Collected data
┄┄┄┄┄┄┄┄┄┄┄┄┄┄┄┄┄┄┄┄

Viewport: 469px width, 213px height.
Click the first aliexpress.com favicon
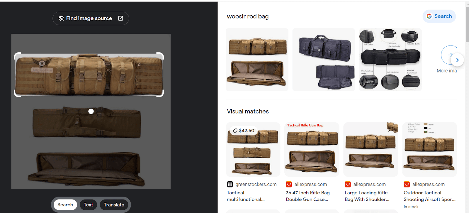pos(289,184)
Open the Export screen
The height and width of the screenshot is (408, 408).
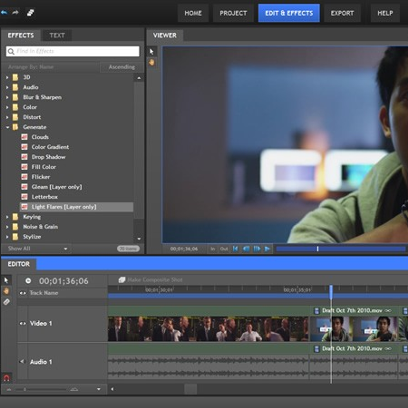(x=342, y=13)
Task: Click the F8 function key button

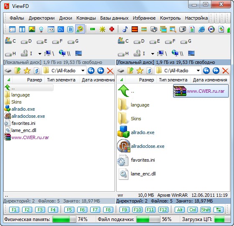Action: (x=108, y=210)
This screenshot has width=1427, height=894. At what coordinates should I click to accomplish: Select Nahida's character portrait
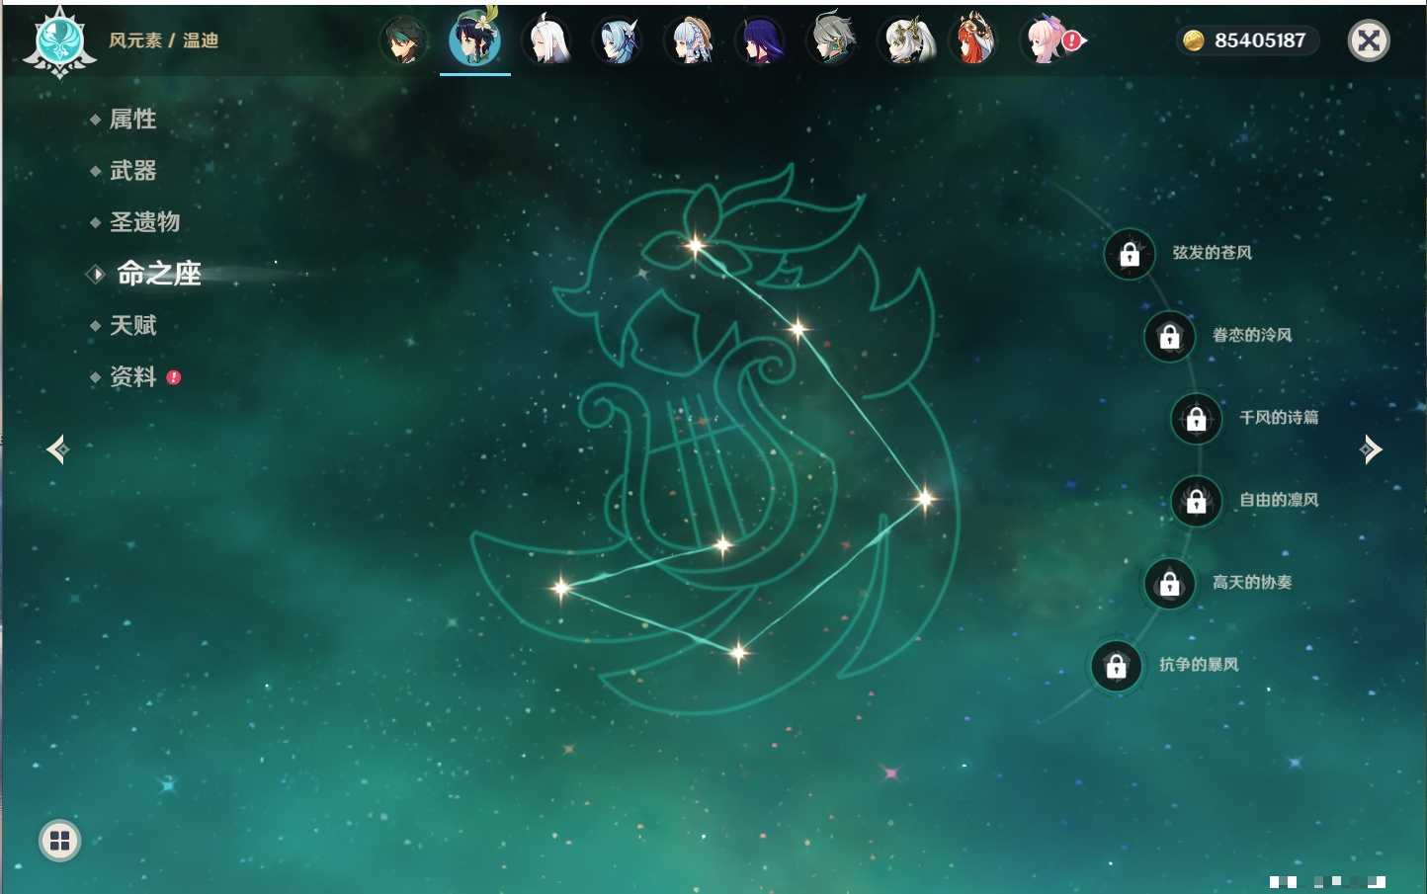point(904,41)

┄┄┄┄┄┄┄┄┄┄┄┄┄┄┄┄┄┄┄┄

- **Work to complete**:
Without the images, write out all of the records exactly.

- **Answer box**:
Viewport: 469px width, 213px height.
Click the first aliexpress.com favicon
pos(289,184)
Open the Export screen
The height and width of the screenshot is (408, 408).
(x=342, y=13)
Task: Click the F8 function key button

Action: (x=108, y=210)
This screenshot has width=1427, height=894. At what coordinates should I click to accomplish: Select Nahida's character portrait
point(904,41)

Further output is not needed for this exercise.